A parallel, here, can be drawn with my argument that, given the near impossibility of creating a truly independent and viable Palestinian state, whilst the Palestinians inside Israel or the occupied territories are, de facto, if not de jure, within the remit of the Israeli state, the way forward is a unified struggle by Palestinian and Jewish socialists for political rights and freedoms for all Palestinians, whether living in Israel, or the West Bank and Gaza, because they are effectively living under the jurisdiction of Israel as vassals. Their de jure status should be reconciled with their de facto status, in that regard. The framework for that would be a democratic and secular federal state of Israel and Palestine. Its true that, as part of any such political solution, the Palestinians might wish to assert a right to establish their own separate state, but that would put them in no different position than, say, Scotland after the Act of Union.
“And that is why, undeterred by chauvinist and opportunist heckling, we shall always say to the Polish workers: only the most complete and intimate alliance with the Russian proletariat can meet the requirements of the present political struggle against the autocracy; only such an alliance can guarantee complete political and economic emancipation.”
(ibid)
Those principles, Lenin says, outlined in relation to Poland, are wholly applicable to every other national question. In general, we oppose federation as an alternative to a unified state, but, in conditions where national oppression may lead to suspicion, it is a compromise that can lead forward to the creation of such a unified state, or which creates the conditions in which an amicable separation might occur. But, this compromise, in relation to the state, is one which should not be countenanced, in terms of the workers organisations themselves. This is part of the debate that Lenin had with the Bundists and the Austro-Marxists over cultural national autonomy.

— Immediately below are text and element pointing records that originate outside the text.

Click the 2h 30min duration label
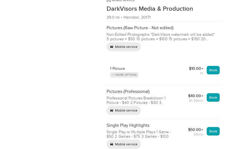 (x=196, y=101)
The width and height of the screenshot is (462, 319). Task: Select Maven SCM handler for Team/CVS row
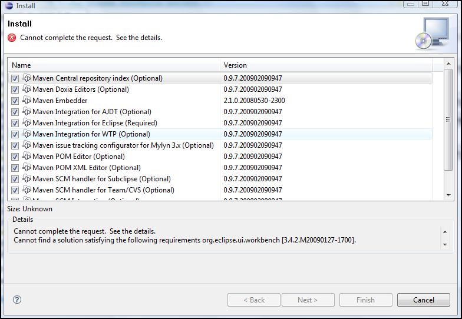click(103, 190)
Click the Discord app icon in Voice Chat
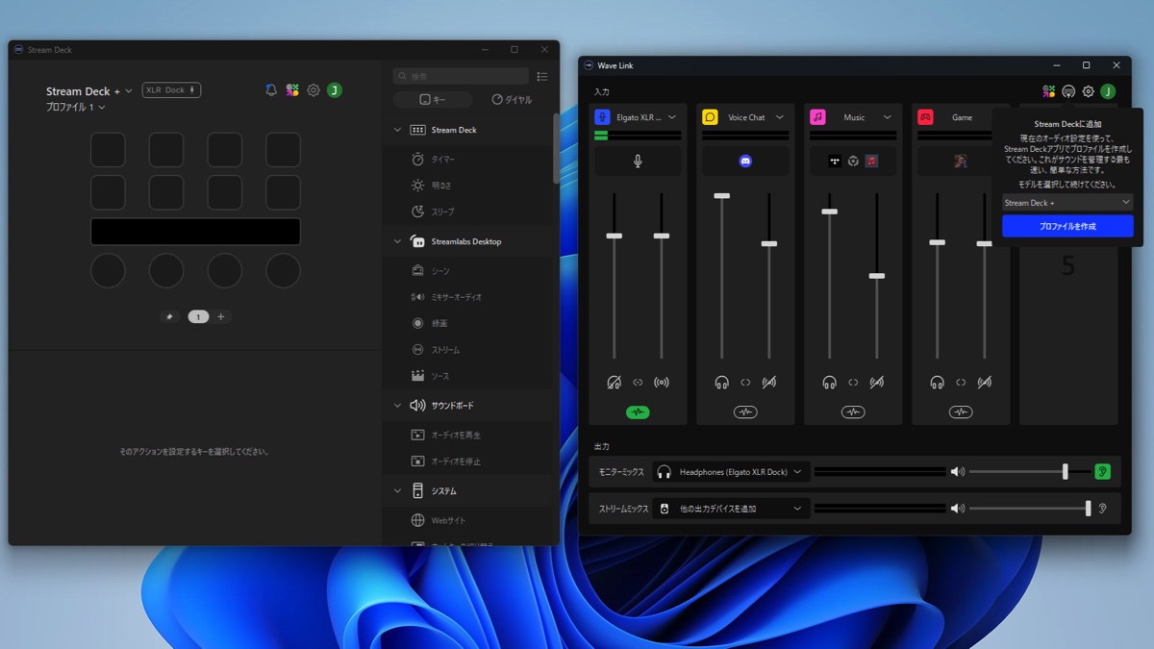This screenshot has height=649, width=1154. point(745,162)
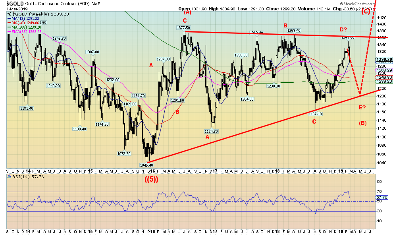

“The accursed history of autocracy has left us a legacy of tremendous estrangement between the working classes of the various nationalities oppressed by that autocracy. This estrangement is a very great evil, a very great obstacle in the struggle against the autocracy, and we must not legitimise this evil or sanctify this outrageous state of affairs by establishing any such “principles” as separate parties or a “federation” of parties.”